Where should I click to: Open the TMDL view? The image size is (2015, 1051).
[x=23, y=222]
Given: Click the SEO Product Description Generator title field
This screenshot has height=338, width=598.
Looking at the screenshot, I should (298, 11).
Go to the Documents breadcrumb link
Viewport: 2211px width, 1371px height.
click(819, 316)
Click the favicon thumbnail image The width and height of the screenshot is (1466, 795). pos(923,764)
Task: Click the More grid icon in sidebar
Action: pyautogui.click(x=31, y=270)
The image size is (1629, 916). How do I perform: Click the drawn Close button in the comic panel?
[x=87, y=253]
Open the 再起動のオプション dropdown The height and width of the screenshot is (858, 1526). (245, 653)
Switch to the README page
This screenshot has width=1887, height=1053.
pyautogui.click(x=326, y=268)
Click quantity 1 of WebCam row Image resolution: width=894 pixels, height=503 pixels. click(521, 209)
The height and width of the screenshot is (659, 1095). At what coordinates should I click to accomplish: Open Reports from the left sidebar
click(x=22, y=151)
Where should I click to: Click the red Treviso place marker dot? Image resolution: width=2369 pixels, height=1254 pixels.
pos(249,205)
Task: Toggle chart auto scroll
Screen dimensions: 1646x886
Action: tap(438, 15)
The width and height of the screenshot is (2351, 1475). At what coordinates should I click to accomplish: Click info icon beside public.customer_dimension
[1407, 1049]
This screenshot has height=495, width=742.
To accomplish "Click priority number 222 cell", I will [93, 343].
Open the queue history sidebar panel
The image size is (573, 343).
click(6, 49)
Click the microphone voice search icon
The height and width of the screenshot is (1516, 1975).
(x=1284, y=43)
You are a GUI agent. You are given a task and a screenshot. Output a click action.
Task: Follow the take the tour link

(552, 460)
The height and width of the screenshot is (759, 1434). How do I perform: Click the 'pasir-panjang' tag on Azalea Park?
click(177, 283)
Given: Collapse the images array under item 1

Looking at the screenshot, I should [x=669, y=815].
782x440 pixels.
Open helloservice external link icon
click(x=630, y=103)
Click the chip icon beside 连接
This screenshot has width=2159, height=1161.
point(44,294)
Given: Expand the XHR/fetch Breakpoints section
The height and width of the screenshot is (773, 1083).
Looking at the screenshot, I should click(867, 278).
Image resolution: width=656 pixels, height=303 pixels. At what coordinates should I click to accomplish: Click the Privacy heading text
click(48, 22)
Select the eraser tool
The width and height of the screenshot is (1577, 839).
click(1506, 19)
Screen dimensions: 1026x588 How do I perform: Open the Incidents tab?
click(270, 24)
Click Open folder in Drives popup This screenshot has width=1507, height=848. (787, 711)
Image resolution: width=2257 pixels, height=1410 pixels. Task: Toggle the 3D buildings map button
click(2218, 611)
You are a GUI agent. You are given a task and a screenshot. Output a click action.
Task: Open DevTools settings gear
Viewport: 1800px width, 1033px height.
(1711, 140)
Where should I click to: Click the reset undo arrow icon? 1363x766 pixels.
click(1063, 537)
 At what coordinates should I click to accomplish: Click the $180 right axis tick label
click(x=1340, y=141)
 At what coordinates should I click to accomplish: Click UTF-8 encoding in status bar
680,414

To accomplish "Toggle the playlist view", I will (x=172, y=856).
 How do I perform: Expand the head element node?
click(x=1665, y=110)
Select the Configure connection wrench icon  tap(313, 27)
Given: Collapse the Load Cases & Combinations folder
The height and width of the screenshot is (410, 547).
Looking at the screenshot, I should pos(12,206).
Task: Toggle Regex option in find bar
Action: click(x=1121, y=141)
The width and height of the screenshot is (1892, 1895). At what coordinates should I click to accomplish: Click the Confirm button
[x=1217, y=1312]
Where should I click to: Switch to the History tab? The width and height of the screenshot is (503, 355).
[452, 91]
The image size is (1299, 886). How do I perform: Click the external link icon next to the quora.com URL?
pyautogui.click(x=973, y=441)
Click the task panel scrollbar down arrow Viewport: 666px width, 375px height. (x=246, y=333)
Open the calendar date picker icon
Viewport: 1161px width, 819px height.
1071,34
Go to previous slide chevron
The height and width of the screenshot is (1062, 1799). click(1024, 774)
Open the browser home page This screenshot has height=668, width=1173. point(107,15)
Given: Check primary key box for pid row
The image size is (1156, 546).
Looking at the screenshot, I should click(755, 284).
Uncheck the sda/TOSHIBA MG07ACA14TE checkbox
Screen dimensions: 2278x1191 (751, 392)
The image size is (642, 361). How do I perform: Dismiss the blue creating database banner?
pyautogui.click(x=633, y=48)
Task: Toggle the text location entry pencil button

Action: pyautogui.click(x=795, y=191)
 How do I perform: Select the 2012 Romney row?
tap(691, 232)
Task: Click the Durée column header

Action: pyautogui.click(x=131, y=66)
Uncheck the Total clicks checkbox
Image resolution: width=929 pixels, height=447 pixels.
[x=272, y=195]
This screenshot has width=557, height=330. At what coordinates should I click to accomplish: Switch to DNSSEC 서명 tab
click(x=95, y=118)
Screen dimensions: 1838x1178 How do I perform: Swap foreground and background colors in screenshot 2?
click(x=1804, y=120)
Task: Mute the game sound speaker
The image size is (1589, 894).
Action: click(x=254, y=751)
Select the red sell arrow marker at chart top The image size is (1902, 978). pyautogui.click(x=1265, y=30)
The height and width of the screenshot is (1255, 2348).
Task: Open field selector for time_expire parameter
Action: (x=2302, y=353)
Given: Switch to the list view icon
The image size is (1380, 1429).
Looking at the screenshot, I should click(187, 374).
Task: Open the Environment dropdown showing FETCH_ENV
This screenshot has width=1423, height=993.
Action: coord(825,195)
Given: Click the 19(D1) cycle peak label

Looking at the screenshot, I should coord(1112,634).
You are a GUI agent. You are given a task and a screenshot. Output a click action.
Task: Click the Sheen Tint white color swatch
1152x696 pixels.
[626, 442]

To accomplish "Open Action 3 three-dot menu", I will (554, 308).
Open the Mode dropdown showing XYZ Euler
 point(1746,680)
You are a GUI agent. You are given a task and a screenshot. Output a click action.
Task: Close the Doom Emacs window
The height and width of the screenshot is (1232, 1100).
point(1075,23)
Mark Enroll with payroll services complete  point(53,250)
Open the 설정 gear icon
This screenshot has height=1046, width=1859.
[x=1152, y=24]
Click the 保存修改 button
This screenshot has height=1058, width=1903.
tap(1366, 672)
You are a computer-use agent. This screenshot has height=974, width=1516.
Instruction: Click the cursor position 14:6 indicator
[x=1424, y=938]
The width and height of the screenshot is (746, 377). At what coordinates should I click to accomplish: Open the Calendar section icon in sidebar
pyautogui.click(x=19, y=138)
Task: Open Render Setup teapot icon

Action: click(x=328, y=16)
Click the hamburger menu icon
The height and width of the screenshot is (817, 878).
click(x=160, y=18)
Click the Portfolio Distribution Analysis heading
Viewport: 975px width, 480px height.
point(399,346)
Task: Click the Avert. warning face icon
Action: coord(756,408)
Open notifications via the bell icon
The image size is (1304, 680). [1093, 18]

**Problem to solve:** Copy out each line of the listing that holds the string "menu".

**Task response:**
To accomplish "Open Action 3 three-dot menu", I will (554, 308).
Click the hamburger menu icon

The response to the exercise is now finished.